Research

I study how baryonic physics affects weak gravitational lensing observables in cosmological simulations. My work combines hydrodynamical simulations, non-Gaussian lensing statistics, baryon correction methods, and reduced-variance emulation to prepare for LSST, Euclid, and Roman.

NSF Graduate Research Fellow · AAS National Osterbrock Leadership Fellow · Columbia CTL Lead Teaching Fellow


Research Themes

Weak Lensing Statistics

Power spectra, peak counts, and other non-Gaussian probes of the matter distribution. Quantifying how higher-order statistics improve cosmological constraints beyond two-point functions.

Baryonic Effects

Connecting hydrodynamical simulations to baryon correction models. Understanding how feedback processes — AGN, stellar winds, gas cooling — reshape the matter field and bias lensing observables.

Simulation & Emulation Methods

Reduced-variance techniques (CARPool), Gaussian-process emulators, and ML-driven tools for building fast, accurate predictions from expensive simulation suites like CAMELS-TNG.

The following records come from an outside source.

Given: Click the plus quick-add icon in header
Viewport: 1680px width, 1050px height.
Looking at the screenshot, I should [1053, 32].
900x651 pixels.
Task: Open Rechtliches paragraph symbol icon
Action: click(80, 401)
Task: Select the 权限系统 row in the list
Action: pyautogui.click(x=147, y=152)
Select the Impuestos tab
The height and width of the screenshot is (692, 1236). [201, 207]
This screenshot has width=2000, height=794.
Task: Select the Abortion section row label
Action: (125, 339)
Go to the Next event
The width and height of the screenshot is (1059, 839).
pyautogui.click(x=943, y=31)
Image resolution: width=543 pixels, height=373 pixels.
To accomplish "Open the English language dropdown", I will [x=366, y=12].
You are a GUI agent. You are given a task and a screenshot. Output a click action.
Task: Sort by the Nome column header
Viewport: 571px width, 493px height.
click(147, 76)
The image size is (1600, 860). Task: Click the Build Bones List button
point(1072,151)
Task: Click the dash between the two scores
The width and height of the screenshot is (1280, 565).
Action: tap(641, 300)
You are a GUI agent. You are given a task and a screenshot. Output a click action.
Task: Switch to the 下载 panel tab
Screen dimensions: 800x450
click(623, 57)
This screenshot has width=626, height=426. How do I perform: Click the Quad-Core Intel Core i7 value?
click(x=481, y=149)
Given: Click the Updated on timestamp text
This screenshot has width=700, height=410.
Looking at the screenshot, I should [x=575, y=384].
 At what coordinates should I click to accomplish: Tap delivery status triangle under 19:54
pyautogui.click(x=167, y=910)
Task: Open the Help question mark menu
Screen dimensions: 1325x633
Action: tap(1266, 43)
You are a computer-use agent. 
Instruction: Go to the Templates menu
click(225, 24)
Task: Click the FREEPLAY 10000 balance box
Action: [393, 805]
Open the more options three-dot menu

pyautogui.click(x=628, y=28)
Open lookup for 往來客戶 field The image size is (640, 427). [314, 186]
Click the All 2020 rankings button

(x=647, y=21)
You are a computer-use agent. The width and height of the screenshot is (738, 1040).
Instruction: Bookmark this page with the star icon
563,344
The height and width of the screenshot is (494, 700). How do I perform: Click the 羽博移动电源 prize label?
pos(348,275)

Field-Level Modeling (BIND)

Developing BIND, a neural network-based field-level baryonification and intrinsic alignment model parameterized directly by IllustrisTNG subgrid and cosmological parameters — jointly correcting for feedback and IA in weak lensing analyses.

Selected Work

The impact of baryons on weak lensing statistics as a function of halo mass and radius
M. E. Lee, Z. Haiman, S. Genel · arXiv:2603.11815, 2026
Quantifies how halo mass and radius drive baryonic impacts on weak lensing statistics.
The effect of intrinsic alignments on weak lensing statistics in hydrodynamical simulations
M. E. Lee, Z. Haiman, S. Pandey, S. Genel · ApJ, 2026
Measures how intrinsic alignments contaminate non-Gaussian lensing probes in full-physics simulations.
Zooming by in the CARPool(GP) lane: new CAMELS-TNG simulations of zoomed-in massive halos
M. E. Lee, S. Genel, B. D. Wandelt, et al. · ApJ, 2024
Introduces variance-reduced Gaussian-process emulation of zoomed-in hydrodynamical simulations.
Comparing weak lensing peak counts in baryonic correction models to hydrodynamical simulations
M. E. Lee, T. Lu, Z. Haiman, J. Liu, K. Osato · MNRAS, 2022
Tests whether baryon correction models can reproduce non-Gaussian lensing statistics from full simulations.

All publications →


Software

CARPoolGP Gaussian-process regression with control-variates variance reduction for simulation-based inference.
BCM_lensing Baryon correction model pipeline for weak lensing peak count analyses.
cosmoANP Attentive neural process for fast cosmological field-level inference.
hydro_replace Tools for replacing dark-matter-only fields with hydrodynamical predictions.
zoomGZ Pipeline for generating and managing zoom-in simulation suites across high-dimensional parameter spaces.

GitHub →


Background

Before graduate school, my path was nonlinear: I spent years traveling, working on organic farms, and managing environmental non-profit offices before returning to Cabrillo Community College and then transferring to UC Berkeley (B.A. in Physics and Astronomy, 2020). I am now a PhD candidate at Columbia University, advised by Zoltán Haiman and Shy Genel.